An Inside Look at American

Oct. 13, 2006
A camera crew from the business news network CNBC was camping out in the center, documenting challenges great and small, as part of a documentary on the inner workings of the world's largest airline.

American Airlines' vast operations center in Fort Worth is always a place for high drama, as the airline battles bad weather, mechanical problems and the overwhelming complexity of monitoring 4,000 flights a day.

But during one August week, there was additional pressure for American employees. A camera crew from the business news network CNBC was camping out in the center, documenting challenges great and small, as part of a documentary on the inner workings of the world's largest airline.

"We think this is a great story," Wally Griffith, a field producer for CNBC, said as he sat with his film crew in the bustling center, waiting for some excitement to capture. "As travelers, there's a huge part of the airline system that no one ever sees."

The two-hour documentary, called Inside American Airlines, a Week in the Life, airs at 8 p.m. Wednesday. A rough cut of the film, distributed to reporters this week, is a largely positive, in-depth look at the airline's operations and business strategy.

CNBC deployed 11 crews at various American bases and locations nationwide, working as many as 14 hours a day, for a week. Crews went to San Jose, Calif.; Miami; Tulsa; Chicago; Haiti; and other spots, including American's Fort Worth headquarters and Dallas/Fort Worth Airport base.
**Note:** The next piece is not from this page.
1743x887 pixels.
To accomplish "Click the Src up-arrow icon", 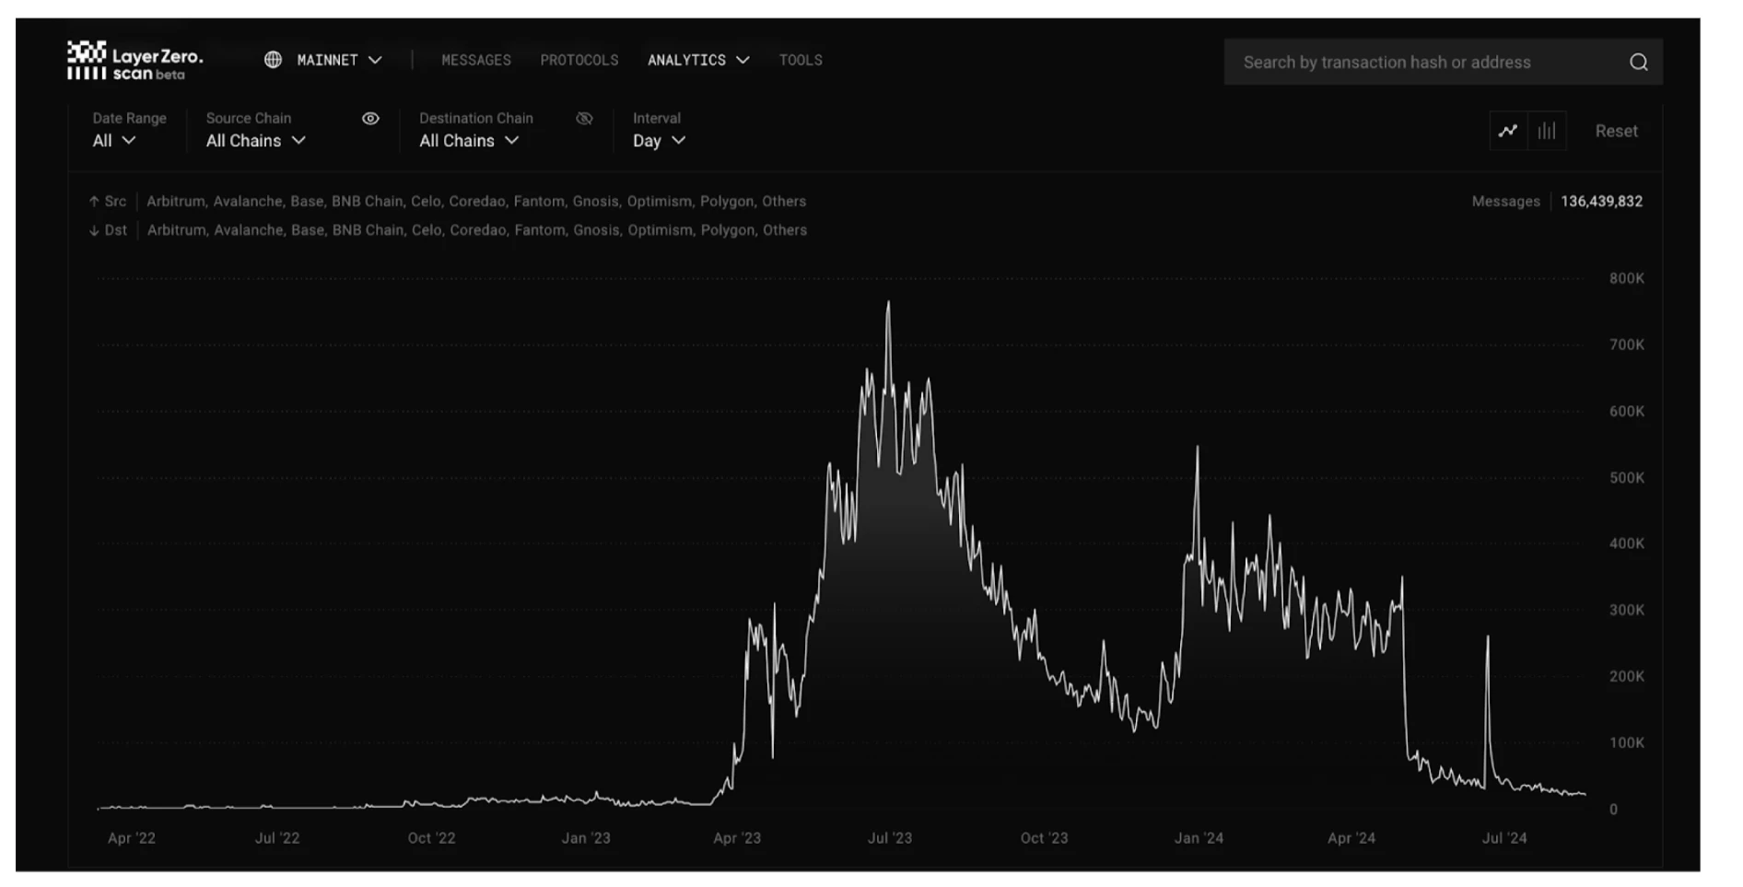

The documentary, narrated by NBC News' Today show travel editor Peter Greenberg, demonstrates a certain amount of awe at the airline's huge, complex operation. The film also outlines the financial problems that have plagued the airline over the past six years, delves into the complexities of ticket pricing and airline maintenance and examines the art of fuel conservation.
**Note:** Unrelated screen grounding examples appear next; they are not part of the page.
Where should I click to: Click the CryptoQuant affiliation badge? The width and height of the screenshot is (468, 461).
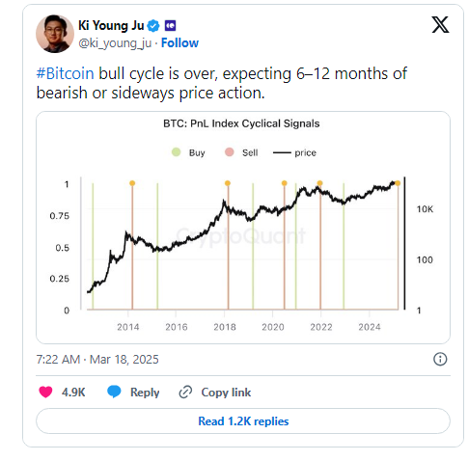point(170,25)
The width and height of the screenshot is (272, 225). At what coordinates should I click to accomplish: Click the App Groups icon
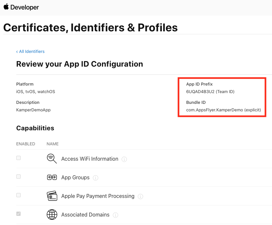tap(52, 177)
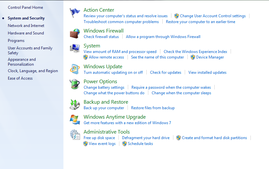269x169 pixels.
Task: Click the Administrative Tools gear icon
Action: pyautogui.click(x=75, y=135)
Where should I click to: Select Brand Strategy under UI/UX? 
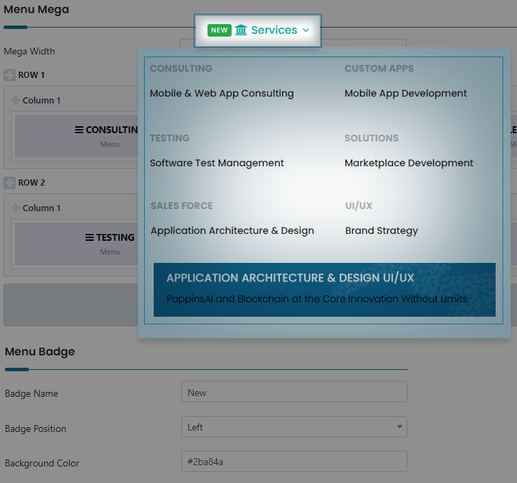tap(381, 230)
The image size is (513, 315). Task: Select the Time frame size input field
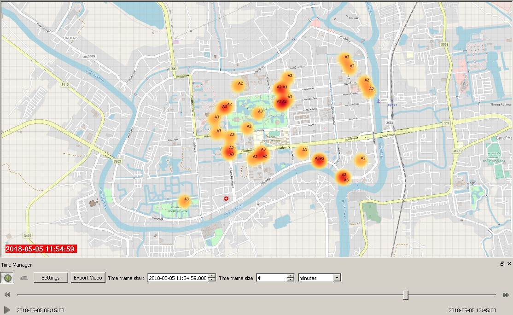pos(272,277)
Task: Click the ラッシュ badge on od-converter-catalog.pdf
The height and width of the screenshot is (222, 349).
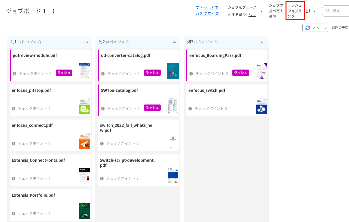Action: 152,73
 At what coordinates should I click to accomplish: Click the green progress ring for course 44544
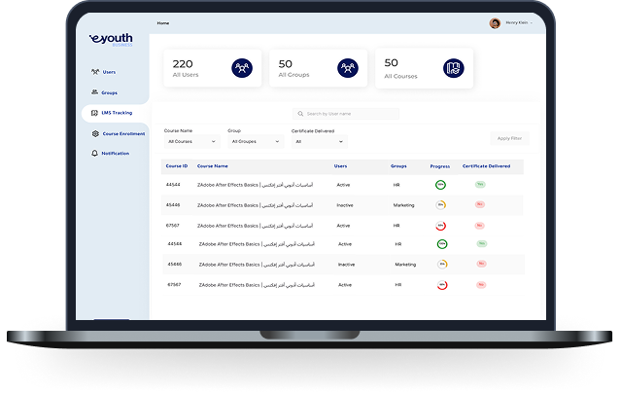[x=440, y=183]
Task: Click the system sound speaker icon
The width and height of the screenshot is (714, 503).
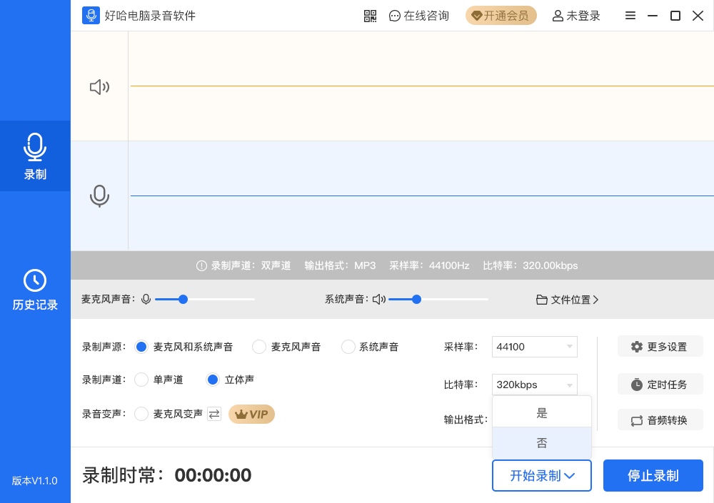Action: [x=99, y=85]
CEO Gerard Arpey, a licensed pilot, was interviewed from the cockpit of his twin-engine Piper turboprop as he flew over North Texas. The show praises him for leading with an "outstretched hand" rather than an "iron fist."

American executives say it wasn't an easy decision to allow CNBC access to operations that are typically shielded from public view. The airline negotiated with the network for months before finally signing off on the project.

"It certainly was a risk for the airline," said Roger Frizzell, American's vice president of corporate communications and advertising. "But we felt like the opportunity to showcase what our employees do every day was something we couldn't pass on."

The American documentary comes several years after the debut of a reality television show about Dallas-based Southwest Airlines, which continues to air on the A&E Network.

Southwest executives consider the show, called Airline, to be great marketing for the carrier's renowned customer service.

But the CNBC documentary is far more detailed than Airline. The network even got permission from the Federal Aviation Administration to install tiny cameras in the cockpit of an American flight from New York to Los Angeles.

Although producers were given an extraordinary amount of access, it wasn't without conditions. The airline had the right to pull cameras if necessary, in the case of a safety- or security-related event. And American deployed an army of public-relations staffers, from the airline and from contractor Weber Shandwick, to follow CNBC producers and crews at all times.

"There are days when we've had more minders than staff," producer T. Sean Herbert said as he prepared to film pilots being trained on simulators at American's flight academy. "It's not like we've been able to run wild around here."

Still, he added, "They really have worked hard to try to get us what we need."

Although they closely monitored the filmmakers, American did not have any editorial control over the documentary. That was crucial, said Mitch Weitzner, a CNBC senior producer of long-form programming.

"It's got to be real," he said.

Not everything in the film is laudatory. One scene shows irate passengers who have dealt with delays and an airplane without air conditioning. A customer complains loudly to the cameras about American's poor service.

The documentary also discusses the 2003 concessions that kept the airline out of bankruptcy, and the controversial bonus and pension perks that resulted in the ouster of former CEO Don Carty. And producers talked to union leaders about employee outrage over a slate of management stock bonuses awarded this year.

But it goes on to document Arpey's attempts to heal the airline's bitter labor relations and shows how that drive has had some success at American's maintenance base in Tulsa.

"American is a great business story and a great gee-whiz story," producer Griffith said. "And it's also a great people story."